Articolo riportato dalla fonte seguente.

http://nuovavenezia.gelocal.it/venezia/cronaca/2015/11/18/news/truffa-all-asl-10-condanna-a-sette-mesi-1.12472140

Il medico Renato Boatto, accusato di aver segnalato 120 visite domiciliari mai effettuate tra il 2007 e il 2013.

medico truffa

SAN DONA’. Ha puntato all’assoluzione, ma ieri il giudice veneziano Roberta Marchiori lo ha ritenuto responsabile del reato di truffa aggravata ai danni dell’Asl 10 del Veneto Orientale e lo ha condannato a una pena di sette mesi di reclusione e 300 euro di multa. Il medico di famiglia Renato Boatto (61 anni, San Donà), comunque, ha ottenuto la sospensione condizionale della pena. Il pubblico ministero veneziano Stefano Ancilotto aveva chiesto un anno di reclusione.

Prima della discussione, ieri, il magistrato ha interrogato un testimone, la madre di due pazienti di Boatto, la quale ha riferito che in qualche occasione il dottore aveva visitato i suoi figli ma non con la frequenza segnalata dal medico. Quindi, le visite domiciliari sarebbero state un numero inferiore di quelle segnalate come eseguite da Boatto.
Inizialmente erano stati ben 39 i medici finiti sotto inchiesta sulla base degli atti raccolti dalla Guardia di finanza, la maggior parte di Portogruaro, San Donà e del litorale.

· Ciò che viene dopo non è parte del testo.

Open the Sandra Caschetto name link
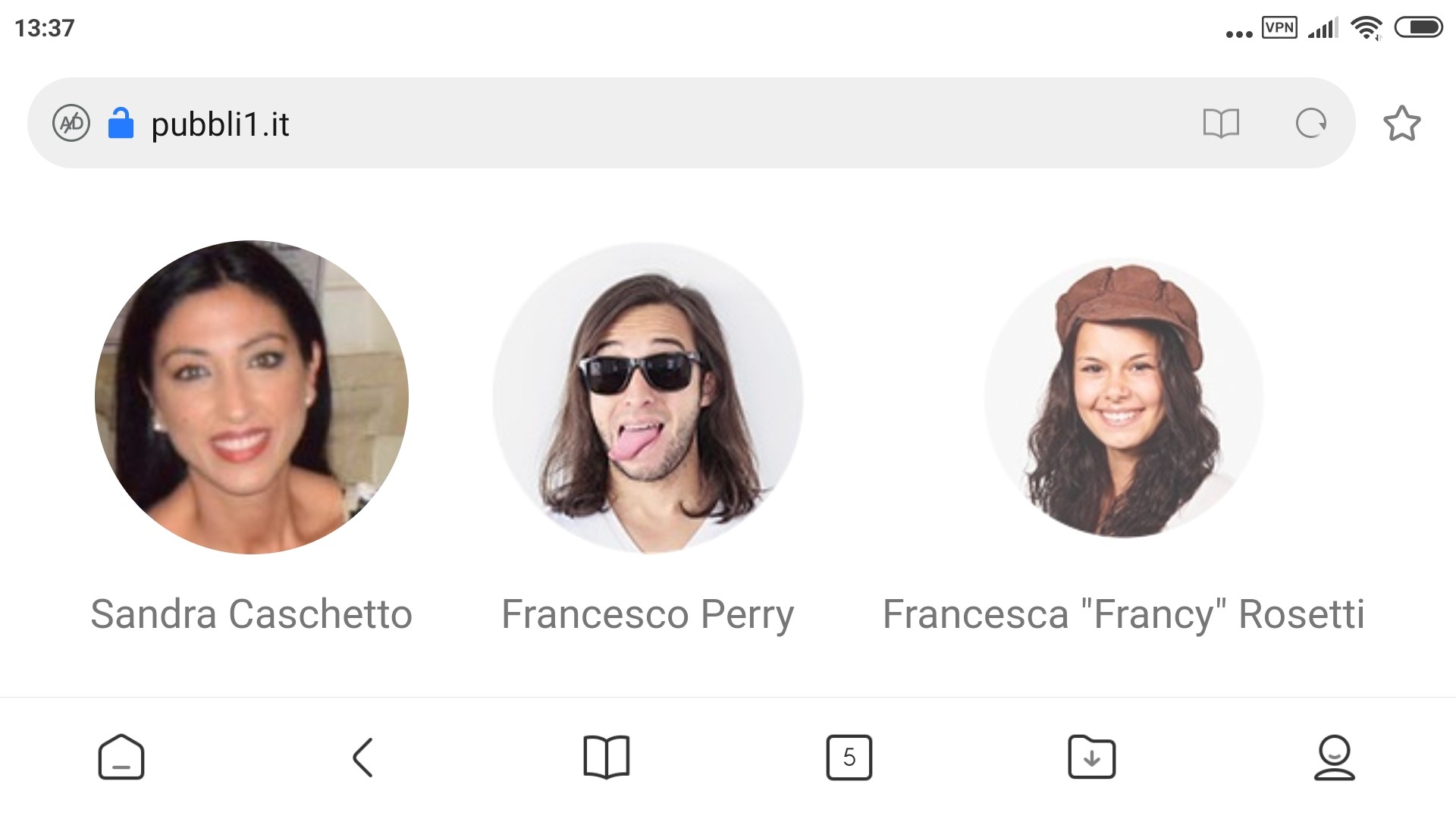The image size is (1456, 819). (x=252, y=613)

L’imputato doveva rispondere di una truffa per quattromila euro per 120 visite segnalate che non avrebbe effettuato, sempre tra gli anni dal 2007 al 2013. I medici erano sospettati di essere coinvolti nelle visite domiciliari programmate e, a quanto risulta, mai eseguite.
Gli investigatori delle fiamme gialle avevano esaminato i referti di 1.800 visite domiciliari, con i relativi report inviati all’Asl di riferimento.
Una truffa che sarebbe stata quantificata in circa 53mila euro.

I medici, dunque, non avrebbero eseguito materialmente le visite mediche a domicilio dei pazienti, ma si sarebbero limitati magari a una telefonata. Oppure quelle visite, pur segnandole nella loro cartella per ottenere il rimborso con una nota all’azienda sanitaria, non le avrebbero proprio eseguite. Questo risulta dalla indagini della Guardia di finanza sandonatese, si tratta di visite che vengono normalmente programmate sulla base delle valutazioni di una commissione specifica che seleziona pazienti con particolari disagi, problemi di deambulazione e salute che consentono di avere il beneficio delle visite direttamente a casa.

Per ogni visita il medico percepisce 25 euro.

Alla fine la maggior parte delle posizioni era stata archiviata e, prima della condanna di ieri, altre tre medici avevano patteggiato un anno di reclusione.